We were driving down the road once when I was younger. My mom suddenly pulls into a random driveway and jumps out of the car and starts walking down the street the way we came. She bent down to pick something up. She comes back to the car with a coin in her hand and says 'I knew I saw a quarter on the sidewalk.'
One night after kayaking with my parents, we got home really late so we decided to leave the kayak strapped to the top of the Tahoe. In the middle of the night my dad creeps in my room and peaks out my window. I wake up and he hushes me. My mom comes in and goes "Come on." They head downstairs and I hear my dad pick up the phone and start talking to the police. I suddenly hear the front door slam open and my mom scream "DROP THAT F***ING KAYAK." The woman is outside pointing a butcher knife at 3 thieves (who also have knives) cutting the kayak down. I then hear my dad say to the police: "hold on a second" followed by "SANDY WHAT THE HELL!" The robbers ran off and my mom remains the baddest bad*** in the world.
My mom once got out of the car at a stop light to walk up to the driver's side window of the truck in front of us so she could scream bloody murder at him until the light turned green for intentionally swerving to run over a box turtle along the side of the road.
One time because I didn't tell my mom what was making me upset, she literally hulked out and ripped her shirt off.
I still didn't tell her what was wrong, but there was now an additional problem of seeing the angriest half naked woman in existence.
Mom, The Guardian
I was having a fire in the back yard w a friend. Early in the night I saw a shadow of someone in a yard over, told my friend. He said nah, I don't see anything. Yes. There's a man there. A couple hours later I see the same man, only this time from another neighbor's yard. Friend gets to take a look and scares the guy off. We decide to call it a night.
Our dogs (who had been inside) bark when they hear the side gate as I let me friend out. Mom wakes up, askes what's happening. I tell her about the creeper. She grabs a flashlight, hands me the phone and says "call 911 if you hear anything wrong!"
Armed with just a flashlight, her wife beater and undies she was sleeping in, she runs outside to look for the creep!
Turned out to be my ex bf stalking me.

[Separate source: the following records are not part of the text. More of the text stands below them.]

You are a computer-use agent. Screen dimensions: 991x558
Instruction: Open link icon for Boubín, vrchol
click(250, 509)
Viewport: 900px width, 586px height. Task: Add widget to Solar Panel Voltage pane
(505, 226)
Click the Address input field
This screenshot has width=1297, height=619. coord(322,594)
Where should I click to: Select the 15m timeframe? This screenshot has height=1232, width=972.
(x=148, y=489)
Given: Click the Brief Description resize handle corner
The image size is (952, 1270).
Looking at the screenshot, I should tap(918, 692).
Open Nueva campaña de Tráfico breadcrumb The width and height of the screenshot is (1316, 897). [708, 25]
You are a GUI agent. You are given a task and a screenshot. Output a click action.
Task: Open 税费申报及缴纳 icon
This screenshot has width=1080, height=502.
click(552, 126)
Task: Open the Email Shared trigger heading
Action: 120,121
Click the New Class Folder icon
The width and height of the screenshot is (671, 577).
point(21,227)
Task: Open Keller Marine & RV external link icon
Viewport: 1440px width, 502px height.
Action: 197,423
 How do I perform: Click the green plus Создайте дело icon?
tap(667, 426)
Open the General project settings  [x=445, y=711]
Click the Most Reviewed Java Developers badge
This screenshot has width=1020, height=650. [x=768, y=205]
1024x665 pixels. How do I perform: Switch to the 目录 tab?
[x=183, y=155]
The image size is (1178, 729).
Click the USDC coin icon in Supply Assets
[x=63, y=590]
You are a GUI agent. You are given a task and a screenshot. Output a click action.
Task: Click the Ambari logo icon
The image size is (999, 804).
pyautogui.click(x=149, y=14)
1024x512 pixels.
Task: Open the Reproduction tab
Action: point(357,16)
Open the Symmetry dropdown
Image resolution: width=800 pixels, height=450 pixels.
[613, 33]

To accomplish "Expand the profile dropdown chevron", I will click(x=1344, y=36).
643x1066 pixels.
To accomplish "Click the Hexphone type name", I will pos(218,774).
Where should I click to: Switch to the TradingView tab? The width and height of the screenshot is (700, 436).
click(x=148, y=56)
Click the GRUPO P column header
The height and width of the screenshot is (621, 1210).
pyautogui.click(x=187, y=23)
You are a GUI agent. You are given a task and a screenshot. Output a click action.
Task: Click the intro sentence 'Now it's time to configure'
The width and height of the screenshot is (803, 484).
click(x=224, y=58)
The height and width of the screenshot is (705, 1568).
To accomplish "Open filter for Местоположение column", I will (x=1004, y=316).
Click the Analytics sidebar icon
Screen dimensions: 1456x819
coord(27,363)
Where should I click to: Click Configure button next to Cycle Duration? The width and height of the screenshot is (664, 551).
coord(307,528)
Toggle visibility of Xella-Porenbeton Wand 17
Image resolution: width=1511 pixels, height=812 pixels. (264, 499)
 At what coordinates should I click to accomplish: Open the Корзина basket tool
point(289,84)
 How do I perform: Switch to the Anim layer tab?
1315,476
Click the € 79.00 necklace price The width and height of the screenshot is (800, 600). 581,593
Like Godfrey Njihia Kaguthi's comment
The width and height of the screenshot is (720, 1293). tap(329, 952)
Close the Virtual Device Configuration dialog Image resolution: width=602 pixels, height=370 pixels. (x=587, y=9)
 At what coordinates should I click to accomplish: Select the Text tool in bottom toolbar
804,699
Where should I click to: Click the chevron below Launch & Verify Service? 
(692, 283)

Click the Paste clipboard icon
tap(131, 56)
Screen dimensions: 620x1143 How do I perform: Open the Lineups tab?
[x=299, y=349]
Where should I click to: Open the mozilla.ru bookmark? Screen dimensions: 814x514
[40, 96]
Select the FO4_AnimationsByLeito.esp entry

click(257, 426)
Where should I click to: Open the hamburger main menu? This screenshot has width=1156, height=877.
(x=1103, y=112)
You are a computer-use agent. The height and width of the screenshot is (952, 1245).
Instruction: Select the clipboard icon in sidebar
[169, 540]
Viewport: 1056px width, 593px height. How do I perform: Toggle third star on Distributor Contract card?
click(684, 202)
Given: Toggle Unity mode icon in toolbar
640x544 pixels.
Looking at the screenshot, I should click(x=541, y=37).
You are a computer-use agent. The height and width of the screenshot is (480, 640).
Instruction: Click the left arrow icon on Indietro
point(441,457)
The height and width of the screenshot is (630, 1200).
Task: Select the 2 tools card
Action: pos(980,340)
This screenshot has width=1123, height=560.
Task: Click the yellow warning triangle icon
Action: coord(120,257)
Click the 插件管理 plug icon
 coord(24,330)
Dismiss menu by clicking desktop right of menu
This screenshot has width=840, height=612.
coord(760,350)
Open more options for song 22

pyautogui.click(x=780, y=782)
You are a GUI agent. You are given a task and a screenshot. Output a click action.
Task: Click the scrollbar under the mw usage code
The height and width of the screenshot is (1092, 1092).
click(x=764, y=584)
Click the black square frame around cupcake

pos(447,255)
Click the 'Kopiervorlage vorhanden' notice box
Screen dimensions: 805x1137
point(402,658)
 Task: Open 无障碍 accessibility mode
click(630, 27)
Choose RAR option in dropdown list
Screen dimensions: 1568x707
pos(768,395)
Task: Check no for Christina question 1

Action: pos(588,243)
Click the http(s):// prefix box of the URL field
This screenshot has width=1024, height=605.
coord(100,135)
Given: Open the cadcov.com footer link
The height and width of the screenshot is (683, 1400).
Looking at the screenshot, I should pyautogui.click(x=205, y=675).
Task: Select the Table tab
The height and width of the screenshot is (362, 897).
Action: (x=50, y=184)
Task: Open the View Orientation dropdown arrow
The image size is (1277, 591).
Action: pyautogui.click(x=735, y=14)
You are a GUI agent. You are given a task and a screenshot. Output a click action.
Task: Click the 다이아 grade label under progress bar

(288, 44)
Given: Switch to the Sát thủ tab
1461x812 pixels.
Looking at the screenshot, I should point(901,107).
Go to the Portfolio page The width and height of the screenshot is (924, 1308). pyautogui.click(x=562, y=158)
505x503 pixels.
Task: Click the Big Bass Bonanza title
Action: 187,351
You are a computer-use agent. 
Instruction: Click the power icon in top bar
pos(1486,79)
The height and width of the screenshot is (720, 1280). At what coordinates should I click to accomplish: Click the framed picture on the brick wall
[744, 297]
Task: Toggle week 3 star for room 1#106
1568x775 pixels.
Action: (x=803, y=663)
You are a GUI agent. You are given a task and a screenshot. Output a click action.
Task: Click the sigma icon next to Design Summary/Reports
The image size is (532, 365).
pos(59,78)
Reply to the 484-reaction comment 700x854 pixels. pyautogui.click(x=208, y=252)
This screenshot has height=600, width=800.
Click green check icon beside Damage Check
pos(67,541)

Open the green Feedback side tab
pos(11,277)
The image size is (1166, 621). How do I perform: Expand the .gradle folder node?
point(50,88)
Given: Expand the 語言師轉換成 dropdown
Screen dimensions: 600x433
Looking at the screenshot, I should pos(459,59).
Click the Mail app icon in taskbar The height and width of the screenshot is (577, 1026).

Cops were called. But I will always remember her running out there with nothing but a flashlight and a mom's courage, and thinking "she crazy."
My brother was misbehaving so my mom wanted to hit him with the slipper. I was in the bathroom pooping so when I came out I was surprised no one was home. I looked out the window and saw my brother running across an empty field and my mom chasing him with the slipper in hand. Funniest sight I ever saw.
Reverse Role Model
She used to be the kind of person who would yell at retail and fast food employees. One time she freaked out at a blockbuster employee because she accidentally gave me the wrong game. I always checked to make sure we got the right one before we got home, so it really wasn't a big deal. Later when she was telling my dad what happened she lied and acted like she was the victim. Very uncool. I was only 10 and even I knew better than to act like that.
Not On Mothers Day
Mother's Day 11 years ago my very petite mother decided to take my brother and I to Ross (local clothing store in a strip mall). We are pulling in and I guess she stayed at the stop sign a half a second too long so the guy behind us lays on his horn and starts flipping her off. She responds by driving at a turtles pace to make sure he was even more irritated until we actually pulled off to park.
Instead of moving along and just being angry the man decided to follow us into the parking spot and pull up so fast to my mom's door he almost hit it when she got out and started screaming in her face. Instead of being afraid she went full psycho mode pushed him backward and kicked 4 perfectly size 6 boot size dents into the side of his car while screaming some of the craziest stuff I've ever heard.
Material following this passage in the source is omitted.